Sunday, April 14, 2019

51



If I'm being honest, he's been there my entire life; hiding in the shadows...in the corners...in my dreams. In my youth, he had no form beyond the darkness  and the random sounds in the night. I learned to ignore him in my post-pubescent, testosterone driven, invincibility years, but I know he was still there lurking in the shadows. While I ignored him, I feared him most in those years, feeding him all the energy that he needed to start to take shape. I was in my early 20's when I first saw him clearly. He saw fit to show me that I was indeed mortal, reaching his long tendril like hands around my chest and squeezing the very air from my lungs, watching the terror in my eyes as the world faded to black.
 At some point I made my peace with him and began to fear him less as the years passed. Still, he was there. Always watching, always following close behind. I often saw him out of the corner of my eye, following me out of the plane in my skydiving years. I think he loved skydiving as much as I did. I always imagined him smiling as the ground rushed up to meet us.
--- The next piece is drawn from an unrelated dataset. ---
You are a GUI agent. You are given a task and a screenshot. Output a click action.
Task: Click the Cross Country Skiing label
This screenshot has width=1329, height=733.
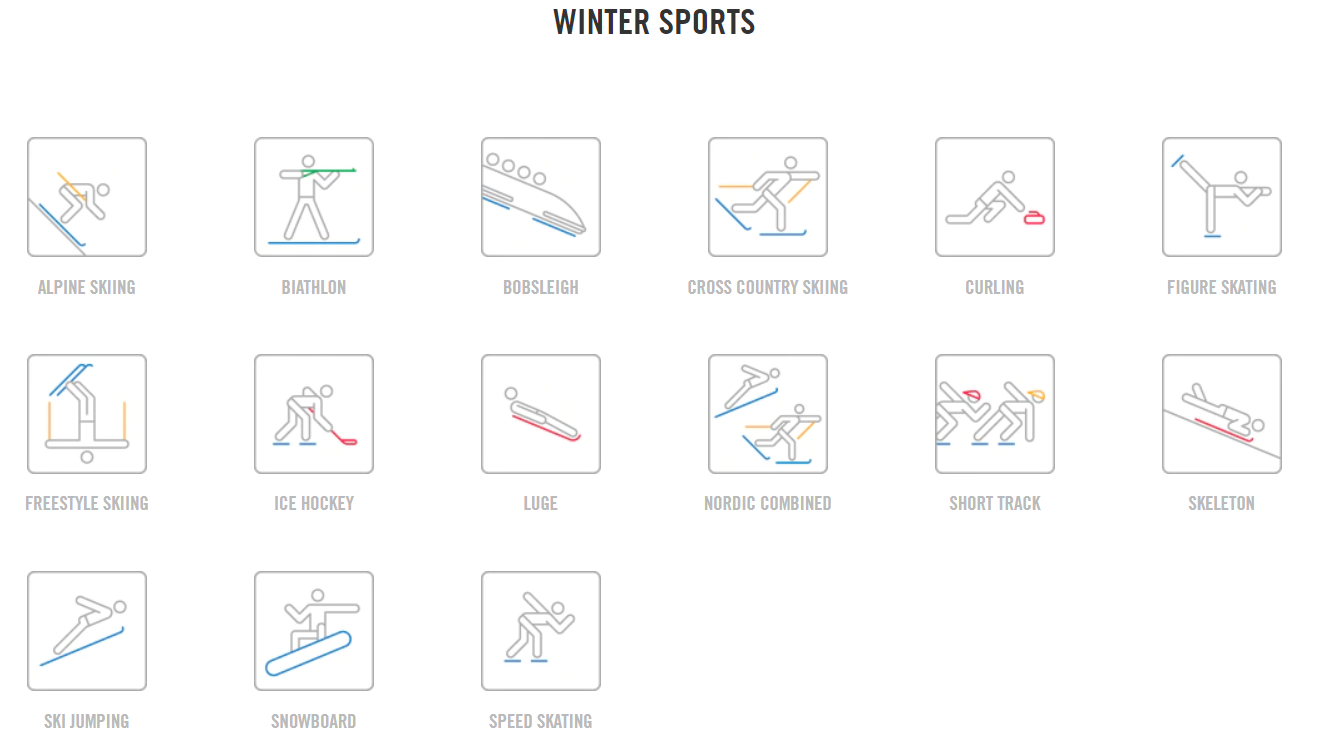768,287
Now, I see him when I look over my shoulder checking for cars in the road, when i'm on my bike. He's on a bike of his own, black robes billowing in the wind behind him, peddling hard to keep up. I admittedly will peddle harder at times to make sure he doesn't get any closer. He's always there with the first glance but gone when I look again, yet I know he is still there; following, waiting, biding his time.
  Macabre as it may sound to speak of death in such a manner, I don't see his presence as a dark omen. Just a simple reminder of my mortality and how short and precious and delicate this life is. I've made it more than half a century on this earth and I hope to find several more decades before my time is up. While I may not fear death himself, I am not ready to submit to his final voyage either. I want to continue to walk my young boys into adulthood, watch their successes, help them get up after their failures, watch them become men and start families of their own. I want to explore more of this world and see as much of her beauty as I can and hopefully do it with Melanie by my side, while I still have the strength within my bones to do so.
  My mantra in my youth was once, "You only live once!" In my older years, it has changed to, "You only die once, but you live every day."
 I am grateful for another year. Too many friends have not been so lucky to make it this far. Every year, a couple more friends take that final journey. Some never saw it coming, others knew and fought the good fight to the end, and then there are those who succumbed to a period of immense sorrow and loneliness and chose to end their suffering on their own. For some, their time ended in throws of doing what they loved...I count them as the fortunate ones. For all of them, I grieve and because of them I choose to live everyday. While time and money may limit my ability to travel and explore the world on a daily basis, I still look for and find something every day that reminds me how beautiful this life is.  God willing, I will never feel the touch of the grim reapers cold grip upon my heart or ravaging tendrils eating my body from the inside, or stealing my memories and my dignity over time. I hope to see him following behind for many years. When alas, plagued by old age, my body says, "enough is enough." I will then greet my old friend Mr Reaper and let him take me to a tropical paradise where I will patiently await the ones left behind to live their own long and fulfilling lives.